### Source:

DIY Bicycle Front (And Rear) Dash Cam, Part 3

Here is a quick wrapup on DIY, ultra high-resolution bicycle dash cameras. We look at sharing between bikes and issues that go with routine daily use.

This is the conclusion of the topic introduced in Part 1, where started out by looking at the rationale and parts needed for a high-quality DIY front and rear dash camera solution.

Odds and Ends

I originally wrote most of what you see here within the Part 2 Installation and Config post, but for clarity and brevity’s sake its better suited to a short, separate treatment.

There are only a few things you will want to stay on top of when living with your dash cam setup. Lets go over them now.

Long Term Maintenance?

Camera Settings

Every once in a while, the camera will have a brainfart. One morning you will fire it up and it won’t work right. Investigation may lead you to discover it has reset itself to factory defaults. Thankfully, it only takes a couple of minutes to redo them – especially now that you have a guide to use to knock them out quickly.

What I usually see is a message telling me “Memory card is full”. Which should never happen, because the camera is doing loop recording. It is supposed to automatically records over the oldest recording on the Micro SD card. So the card can’t fill up. But it did.

That is a sign that loop recording has shut off. Enable it again and you solve that problem, but if that setting reverted, very likely you will find they all changed. That includes both the video settings changes and the overall system settings. Literally this morning I just had to re-enable all of the video settings, and then also had to go into the system settings and a) redo the date/time formats and b) enable the date/time timestamp… but the camera still remembered the correct system time, so it wasn’t a total loss of memory (still, check the system time just in case) or a full reset.

### Task goal:
Resume the bicycle dash cam article above, starting right after its last sentence.

### Provided data:
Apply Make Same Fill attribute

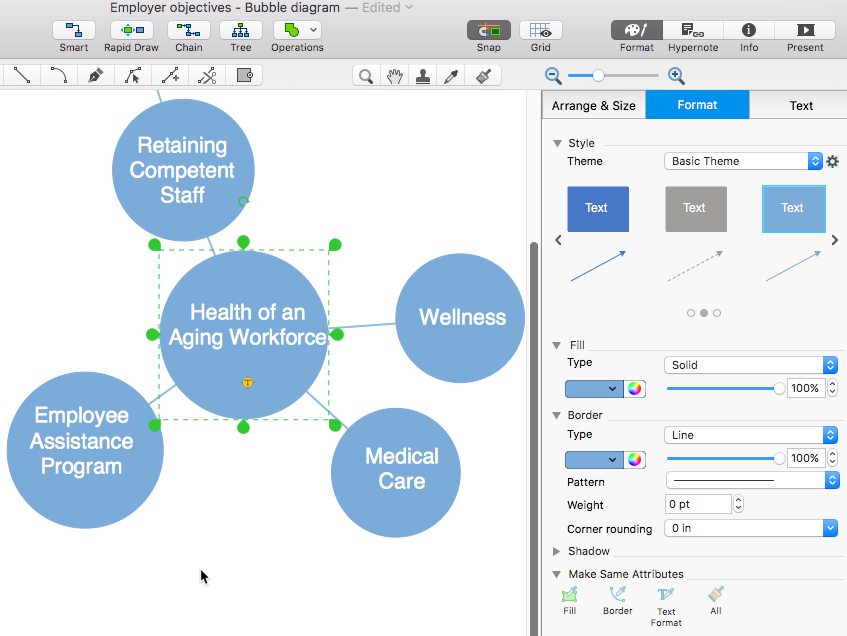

### Task result:
Riding daily and thus needing two runs per day with the cameras – to the office and back home again – I find this happens about once a month with my older camera models (the one that balked this morning was an older Akaso V50 Elite, which I would not buy again now that the V50x is available). It has not yet happened with one of my V50x’s.

Battery

Over time the battery loses capacity. Not a big surprise as that is normal for a li-ion pack. Hooking up the camera to an external power source is a big help for this. The power source just keeps the li-ion pack inside the camera topped up… almost. It doesn’t replace it.

When the camera starts getting old, you start seeing a situation where even if the camera is connected to an external power supply, it still dies mid-ride. That is because running the camera at this high resolution and frame rate means it eats a tiny little bit more power than the power feed can pump back in. As the battery ages, this slight disparity catches up with the camera.

The solution: every week or two on an old camera I need to turn the camera power on and let the camera sit, turned off, and charge its battery. Then its good again for a couple weeks. This can be done while I am charging the bike so its no big deal. Also, since these cameras come with two batteries, switching them one for the other on occasion puts wear on both of them and staves off this issue for quite some time.

I have never had a battery get so worn I considered replacing the camera. So this is an issue but its not the end of the world.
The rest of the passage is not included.